Monday, September 01, 2008

What is the relation between.....



















Both are pictures of popular leaders who refuse to acknowledge the birth of a new era that has come.

One did not recognize that the Manchester of the East was looking at a bleaker picture and proceeded to call an 18-month long strike that hastened the demise of an already sick industry. Datta Samant, a massive strike, at the beginning of which an estimated 200,000–300,000 mill workers walked out, forcing the entire industry of the city to be shut down for over a year. As the strike progressed through the months, Samant's militancy in the face of government obstinacy led to the failure of any attempts at negotiation and resolution. Disunity and dissatisfaction over the strike soon became apparent, and many textile millowners began moving their plants outside the city. After a prolonged and destabilizing confrontation, the strike collapsed with Samant and his allies not having obtained any concessions. The closure of textile mills across the city left tens of thousands of mill workers unemployed, and in the succeeding years the most of the industry moved away from Mumbai, after decades of being plagued by rising costs and union militancy. The result.....you just have to walk around the mill areas of Parel and Worli. The mills stand there like ghosts from another era. And those that have been redeveloped are now housing posh offices and malls.




























and the other.....Didi as she is called by all, refuses to let industrialization come to West Bengal. Somehow she thinks that returning the land that the Tata's acquired from unwilling farmers is a solution. Does she really think that the unwilling farmers would be able to return to agriculture in the then fertile now barren land? Surrounded by paint shops, forging shops and assembly line? May be Tata Motors will have to create a new designation, Farmer, Farm Labourer for those who will be farming in those areas that are within the gates of the factory.

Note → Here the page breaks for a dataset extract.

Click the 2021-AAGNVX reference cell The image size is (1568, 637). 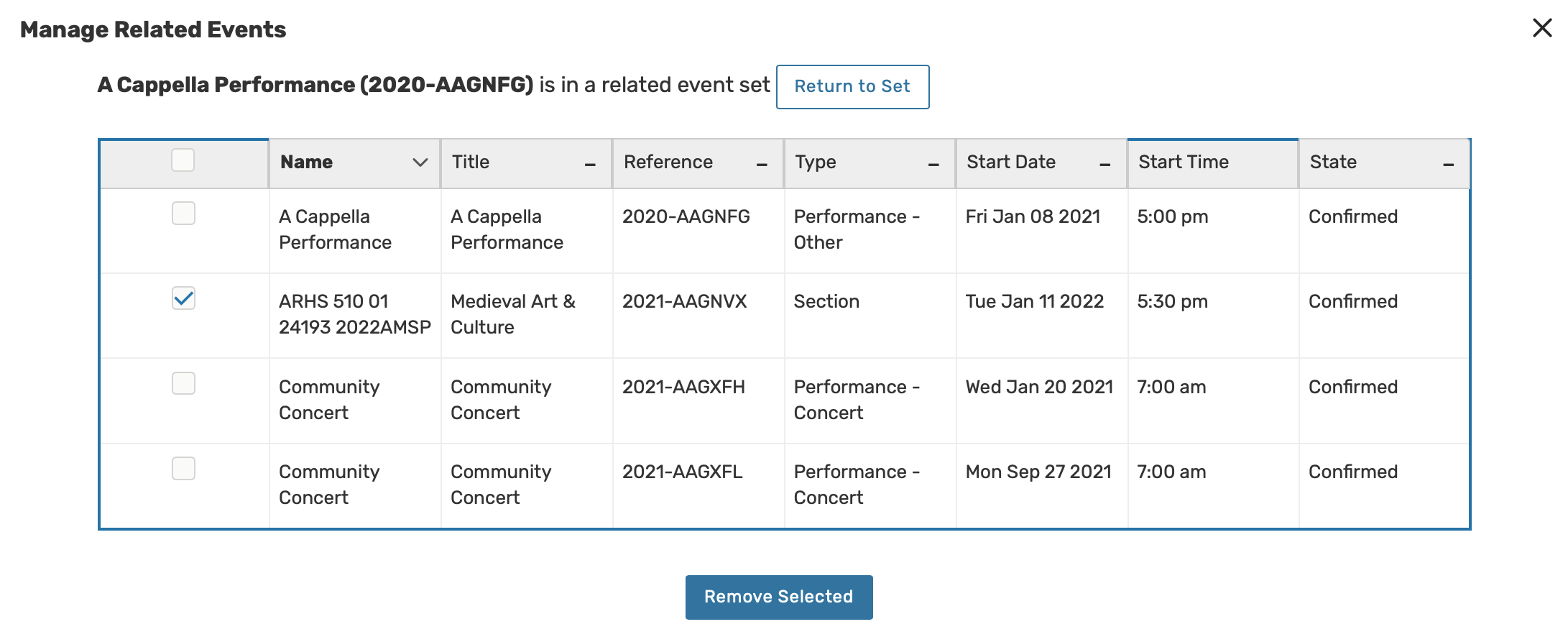click(x=684, y=301)
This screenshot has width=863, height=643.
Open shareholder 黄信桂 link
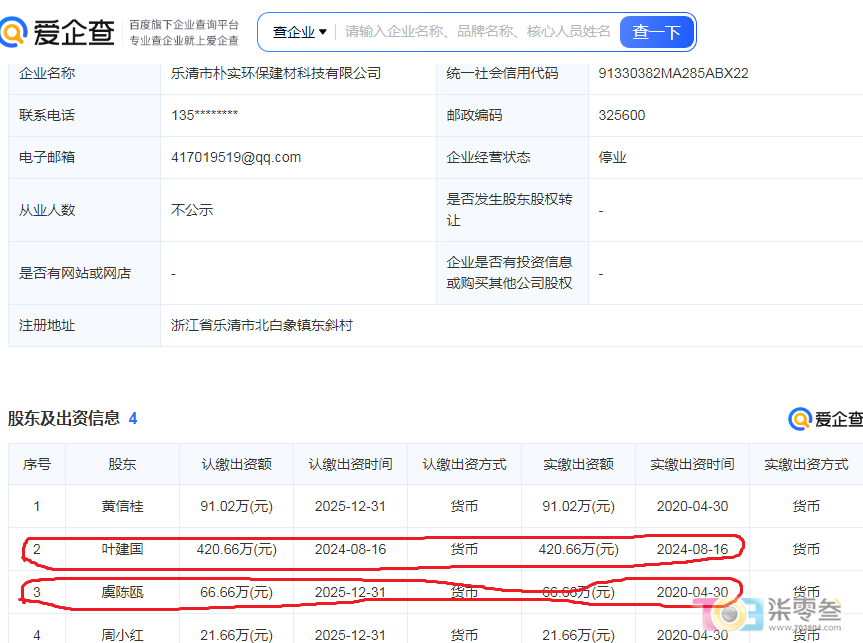tap(122, 506)
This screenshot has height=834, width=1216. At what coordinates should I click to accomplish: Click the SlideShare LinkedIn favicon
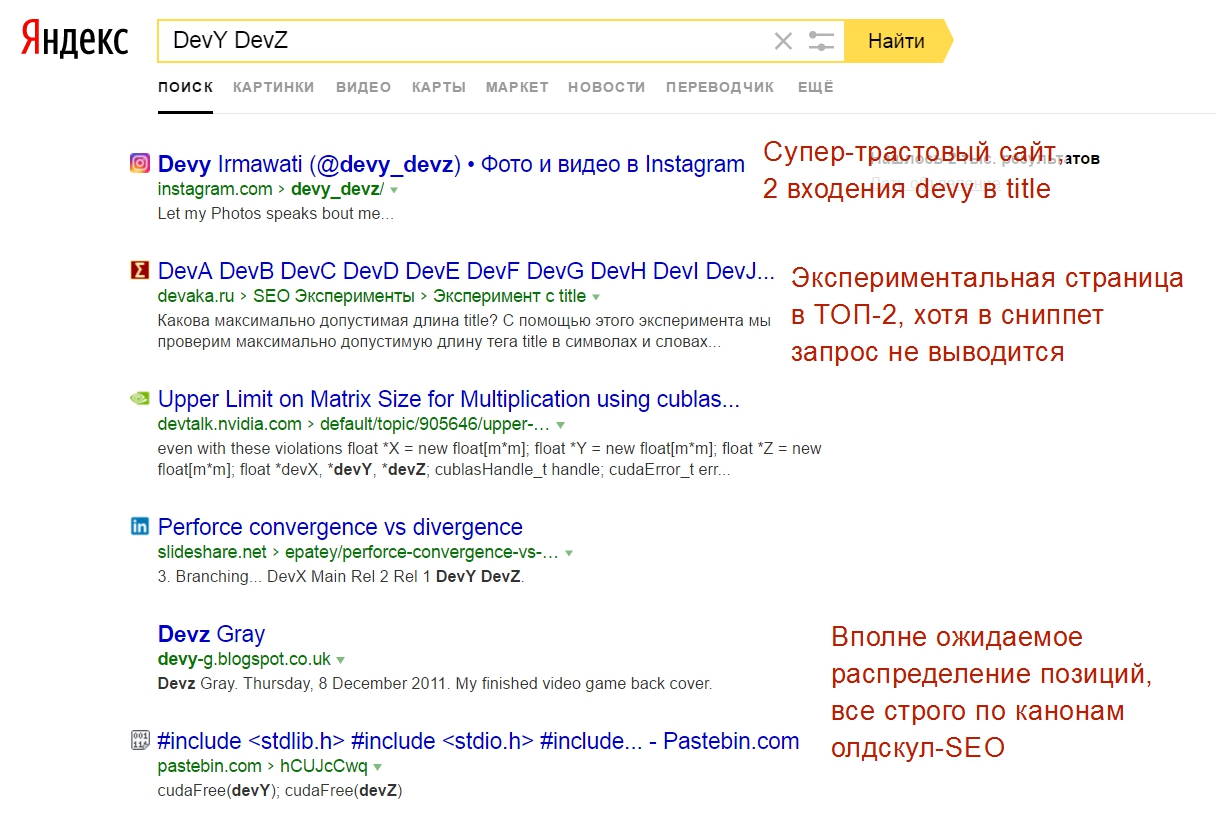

And what makes the farmer unwilling. Well to look at it one way, the Govt. acquired the land paying a price of about 13-17 lacs an acre. ($32500-$42500 an acre) thats about Rs. 321/sq m ($8 a sq m) or 29.8 a sq feet. The price paid to the farmers for a plot of land in the middle of nowhere the size of a tile in your room is about 30 rs. That is huge amount by any logic. Now the unwilling farmer contents that in any case if the factory comes up, the land has to be acquired. The price of land will shoot up. So the farmer has the opportunity to sell the land at 3 times the present price. No wonder such large numbers are supporting didi's protests and her intelligent argument that Tata's need only about 600 acres, return 400 acres to the farmers. Left to her, the factory will have a paint shop, then a rice farm, then the body shop, and forge, then maybe another farm.

What if Tata's move out of Singur? West Bengal gets tagged with an industry unfriendly status. The only thing left for educated, unemployed youths is roke bose adda maraa aar prem kora....after all who needs industrialization....we are happy, lazy beings.

2 comments:

Daffodils said...

One had some character...!

Anindita said...

I think Ms Bandopadhyay just wanted cheap political mileage.